____ SELECTED PASSAGE

ITU

Committed to connecting the world

Speech by ITU Secretary-General, Dr Hamadoun I. Touré

Saint Petersburg State University of Telecommunications

26 May 2011, Saint-Petersburg, Russian Federation

Русский


Dear Chairman of the Academic Council,
Dear Members of the Academic Council,

It is a pleasure for me to be today here, in Saint Petersburg, at my native university where many years ago I gained my first higher education diploma, together with you, my teachers, and the nomination of my modest personality for the title of Honorary Doctor of one of the oldest and biggest academic and scientific centres not only in Russia, but CIS as well, is a great honour to me.

The warmest of feelings have overwhelmed me on this occasion. In spite of the fact that I am already an Honorary Doctor with several CIS universities, this nomination has a particular significance to me.

Dear Members of the Scientific Council

On this occasion, I would like to say a few words about Dr. Krivosheev.

First of all, he is not only one of the most authoritative experts at the international level, and is almost a legend at ITU, but he us also … my teacher.
And I'm proud of that, as the Russian Federation should be proud of such people.

I am therefore particularly pleased that the attribution of the Honorary Doctorate of the University to both myself and Dr Krivosheev should fall upon the same day.

Dear Mark – I wish you long life and continued professional well-being.

Dear Members of the Academic Council,

As you know, Russia was one of the founding members of ITU, almost 150 years ago. And since the founding of our organization, Russia has always taken a very active part in ITU’s activities.

In recent years, with the support of the Administration of the Russian Federation, ITU has adopted a number of important decisions on issues such as Internet policy and international telecommunications.

I would also like to note that my candidature for the post of Secretary General of ITU for a second term was put forward not only by my own country of Mali, but also by Telecommunications Administration of the Russian Federation; my second home, as His Excellency Mr Shchegolev, Minister of Communications and Mass Communications of Russia, and a good friend of mine, said recently.

I am very grateful to him for those words and I can only confirm them: indeed, Russia really is my second home.

Many years ago when I was a student, I worried a great deal about presenting my diploma project, and now I am standing in front of you – Members of the Academic Council – and I am even more worried now than I was then, since I have to speak in front of so many famous researchers, and I feel a special responsibility speaking at my native university. And in general, my stay in this city recalls the many pleasant moments of my studies, my student life, about the beautiful city where I was educated, got married and where my eldest daughter Mariam was born.

Now my spouse and my eldest daughter, realizing the importance of this ceremony, are here in order to support me.

________
____ STORED ROWS

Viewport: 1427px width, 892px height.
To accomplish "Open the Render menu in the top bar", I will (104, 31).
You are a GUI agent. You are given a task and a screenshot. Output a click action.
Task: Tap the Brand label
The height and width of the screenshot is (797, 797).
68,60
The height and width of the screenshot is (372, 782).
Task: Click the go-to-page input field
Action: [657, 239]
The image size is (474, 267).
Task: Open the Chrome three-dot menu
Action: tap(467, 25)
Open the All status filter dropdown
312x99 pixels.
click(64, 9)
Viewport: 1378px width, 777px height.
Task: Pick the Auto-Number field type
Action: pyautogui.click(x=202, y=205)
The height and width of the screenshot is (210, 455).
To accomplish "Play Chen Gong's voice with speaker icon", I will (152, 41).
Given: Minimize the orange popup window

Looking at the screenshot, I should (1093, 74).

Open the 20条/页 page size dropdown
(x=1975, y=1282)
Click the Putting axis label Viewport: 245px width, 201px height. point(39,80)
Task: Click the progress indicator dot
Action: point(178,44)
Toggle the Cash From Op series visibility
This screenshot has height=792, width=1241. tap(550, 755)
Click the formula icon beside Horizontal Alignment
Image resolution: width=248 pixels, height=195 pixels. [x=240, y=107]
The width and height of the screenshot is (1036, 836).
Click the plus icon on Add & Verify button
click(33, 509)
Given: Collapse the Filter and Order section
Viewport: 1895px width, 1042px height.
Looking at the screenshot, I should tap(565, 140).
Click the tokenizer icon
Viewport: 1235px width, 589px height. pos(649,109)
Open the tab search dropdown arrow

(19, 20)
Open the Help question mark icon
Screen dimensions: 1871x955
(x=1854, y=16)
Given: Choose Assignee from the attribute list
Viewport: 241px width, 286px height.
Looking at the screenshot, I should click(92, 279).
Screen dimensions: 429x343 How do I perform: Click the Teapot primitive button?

________

- **JOB A**
In two sentences, what does the speech by the ITU Secretary-General say?
- **JOB B**
Rewrite the rows from the start through the line holding "Action: point(178,44)", inclusive, replacing "dropdown" with "list" and leaving everything else unchanged.

- **COMPLETE ANSWER A**
Speaking at Saint Petersburg State University of Telecommunications, his native university, ITU Secretary-General Dr Hamadoun I. Touré called his nomination as Honorary Doctor a great honor and expressed pride in Dr. Krivosheev, his teacher, who was receiving the same title on the same day. He noted that Russia was a founding member of ITU that has always taken an active part in its work and that it put forward his candidature for a second term, calling Russia his second home and recalling his student years in the city, where he got married and where his eldest daughter Mariam was born.

- **COMPLETE ANSWER B**
Viewport: 1427px width, 892px height.
To accomplish "Open the Render menu in the top bar", I will (104, 31).
You are a GUI agent. You are given a task and a screenshot. Output a click action.
Task: Tap the Brand label
The height and width of the screenshot is (797, 797).
68,60
The height and width of the screenshot is (372, 782).
Task: Click the go-to-page input field
Action: [657, 239]
The image size is (474, 267).
Task: Open the Chrome three-dot menu
Action: tap(467, 25)
Open the All status filter list
312x99 pixels.
click(64, 9)
Viewport: 1378px width, 777px height.
Task: Pick the Auto-Number field type
Action: pyautogui.click(x=202, y=205)
The height and width of the screenshot is (210, 455).
To accomplish "Play Chen Gong's voice with speaker icon", I will (152, 41).
Given: Minimize the orange popup window

Looking at the screenshot, I should (1093, 74).

Open the 20条/页 page size list
(x=1975, y=1282)
Click the Putting axis label Viewport: 245px width, 201px height. point(39,80)
Task: Click the progress indicator dot
Action: point(178,44)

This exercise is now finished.